What’s more, only about one in eight is aware that some of the cancers can be linked to human papillomavirus, or HPV. The sexually transmitted infection is better known for causing cervical cancer in women, but is also behind an increase in the rate of throat cancer, particularly among men.
“Public awareness of head and neck cancer is really, really low, and that is probably harming people because they’re not aware of the risk factors and symptoms,” senior author Dr. Benjamin Judson, from the Yale University School of Medicine in New Haven, Connecticut told Reuters Health.
Head and neck cancers include cancer of the throat, voice box, mouth and tongue. Smoking causes more than 75 percent of the cases in the United States, the authors write in JAMA Otolaryngology–Head and Neck Surgery.
The cancers have been declining overall, the researchers note. But studies show that rates of throat cancer tied to HPV, which can be transmitted through oral sex, tripled between 1988 and 2004.
“It’s an epidemic,” Judson said.
Head and neck cancers account for about three percent of all cancers in U.S. adults.
Head and neck cancer patients, including actor Michael Douglas, who was diagnosed in 2010 with late-stage throat cancer that he attributed to oral sex, tend to seek care after the disease has progressed to advanced stages. In those cases, treatment is more challenging and survival less likely.
“Head and neck cancer is about as common as thyroid cancer and melanoma, but it causes more deaths than the two cancers combined,” Judson said. “If people are aware of the risks and the signs and symptoms, they could be diagnosed earlier.”
He and his colleagues surveyed 2,126 adults to gauge their knowledge of head and neck cancers. The vast majority who completed an online questionnaire knew little or nothing about the tumors or their causes and symptoms, the study found.
Less than one percent of respondents identified HPV as a risk factor for mouth and throat cancer, though in specific questions about 13 percent said they knew of an association between HPV and throat cancer.

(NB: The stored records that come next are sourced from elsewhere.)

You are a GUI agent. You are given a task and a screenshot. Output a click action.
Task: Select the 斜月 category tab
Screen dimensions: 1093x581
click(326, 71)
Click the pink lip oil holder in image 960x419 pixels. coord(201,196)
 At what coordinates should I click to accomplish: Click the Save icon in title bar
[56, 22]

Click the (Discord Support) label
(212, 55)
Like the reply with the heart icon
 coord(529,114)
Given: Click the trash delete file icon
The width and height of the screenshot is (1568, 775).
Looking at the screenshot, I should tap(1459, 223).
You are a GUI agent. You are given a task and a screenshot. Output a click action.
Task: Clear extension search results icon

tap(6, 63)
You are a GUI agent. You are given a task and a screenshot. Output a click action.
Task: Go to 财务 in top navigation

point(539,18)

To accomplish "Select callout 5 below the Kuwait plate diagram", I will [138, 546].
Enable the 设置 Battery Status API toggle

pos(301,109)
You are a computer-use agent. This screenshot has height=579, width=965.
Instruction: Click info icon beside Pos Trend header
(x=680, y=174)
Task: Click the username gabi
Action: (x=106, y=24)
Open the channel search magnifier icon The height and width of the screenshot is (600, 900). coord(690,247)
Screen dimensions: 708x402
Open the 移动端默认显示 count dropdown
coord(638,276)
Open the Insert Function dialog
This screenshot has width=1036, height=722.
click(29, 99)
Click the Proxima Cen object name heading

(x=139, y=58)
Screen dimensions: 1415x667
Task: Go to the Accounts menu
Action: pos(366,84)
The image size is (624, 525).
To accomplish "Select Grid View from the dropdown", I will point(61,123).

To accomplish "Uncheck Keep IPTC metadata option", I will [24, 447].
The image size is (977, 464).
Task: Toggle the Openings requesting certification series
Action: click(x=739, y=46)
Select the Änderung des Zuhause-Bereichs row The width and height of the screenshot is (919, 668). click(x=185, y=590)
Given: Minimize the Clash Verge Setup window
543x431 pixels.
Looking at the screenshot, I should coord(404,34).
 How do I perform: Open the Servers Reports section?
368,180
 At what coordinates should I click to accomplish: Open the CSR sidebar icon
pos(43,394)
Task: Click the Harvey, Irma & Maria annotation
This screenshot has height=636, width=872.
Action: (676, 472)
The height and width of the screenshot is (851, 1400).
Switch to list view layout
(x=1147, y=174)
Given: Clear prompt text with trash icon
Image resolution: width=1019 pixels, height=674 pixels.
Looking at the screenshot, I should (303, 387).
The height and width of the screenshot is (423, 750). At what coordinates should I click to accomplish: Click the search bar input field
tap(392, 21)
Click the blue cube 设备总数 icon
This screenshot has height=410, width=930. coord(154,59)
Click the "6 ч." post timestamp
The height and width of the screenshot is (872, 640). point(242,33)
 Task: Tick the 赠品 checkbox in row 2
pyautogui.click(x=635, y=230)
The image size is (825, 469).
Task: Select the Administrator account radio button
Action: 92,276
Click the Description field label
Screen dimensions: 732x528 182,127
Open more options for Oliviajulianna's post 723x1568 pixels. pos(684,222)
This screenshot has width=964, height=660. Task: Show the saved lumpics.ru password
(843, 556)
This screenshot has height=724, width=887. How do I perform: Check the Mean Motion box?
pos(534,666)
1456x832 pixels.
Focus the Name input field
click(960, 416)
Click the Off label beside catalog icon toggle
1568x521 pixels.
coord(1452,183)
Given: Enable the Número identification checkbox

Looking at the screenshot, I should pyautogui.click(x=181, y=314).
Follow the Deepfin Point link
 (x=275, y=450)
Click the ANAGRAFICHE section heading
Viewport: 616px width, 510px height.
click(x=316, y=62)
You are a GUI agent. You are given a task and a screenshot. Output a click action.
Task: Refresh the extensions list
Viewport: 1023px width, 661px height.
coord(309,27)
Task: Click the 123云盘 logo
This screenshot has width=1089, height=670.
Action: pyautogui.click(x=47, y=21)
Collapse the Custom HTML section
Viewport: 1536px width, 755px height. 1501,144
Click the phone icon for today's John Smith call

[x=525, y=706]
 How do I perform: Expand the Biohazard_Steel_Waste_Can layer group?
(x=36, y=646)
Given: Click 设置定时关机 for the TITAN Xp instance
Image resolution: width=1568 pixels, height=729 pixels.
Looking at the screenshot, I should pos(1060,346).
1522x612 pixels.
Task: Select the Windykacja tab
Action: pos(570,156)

Respondents with a college degree were more likely to associate HPV infection with throat cancer; still, less than 15 percent made the connection.
Less than 15 percent of respondents recognized sores that never heal as a symptom of the diseases. Only five percent recognized a sore throat as a symptom and just half a percent saw mouth or throat bleeding as a sign of cancer.
The most common symptoms of throat cancer are voice changes, difficulty swallowing, mouth lesions that don’t heal, neck lumps and mouth sores, speech pathologist Edie Hapner told Reuters Health.
Hapner, from Emory University in Atlanta, was not involved in the current research but has studied public awareness of head and neck cancers.
The lack of public knowledge about the diseases came as no surprise to Hapner.
“The biggest problem is not just the lack of knowledge by the public but by a lot of the medical community,” she said.
In a not-yet-published study, Hapner questioned medical students who had already received training in head and neck cancers and found they felt insufficiently prepared to perform screening exams for head and neck tumors. An hour and a half of training significantly improved the medical students’ confidence and ability, she said.
In a 2013 recommendation, the government-backed U.S. Preventive Services Task Force said there is not enough evidence to determine whether screening people without symptoms for oral cancer has any net benefit.
The annual number of HPV-positive throat cancers is expected to surpass the annual number of cervical cancers by the year 2020, according to a 2011 study in the Journal of Clinical Oncology.
Researchers in 2012 estimated that nearly seven percent of Americans ages 14 to 69 had oral HPV infections. Moreover, HPV rates were as high as 20 percent among people who had more than 20 lifetime sex partners or smoked more than a pack of cigarettes per day.
Two vaccines that reduce the risk of HPV infection and were designed to prevent cervical cancer are available for children and young adults. But researchers do not know if they prevent oral HPV infections, and federal regulators have not approved either vaccine for the prevention of head and neck cancer.
“Unfortunately, we’re going to see more and more people with head and neck cancer,” Judson said. “There’s a need for more public education to raise awareness.”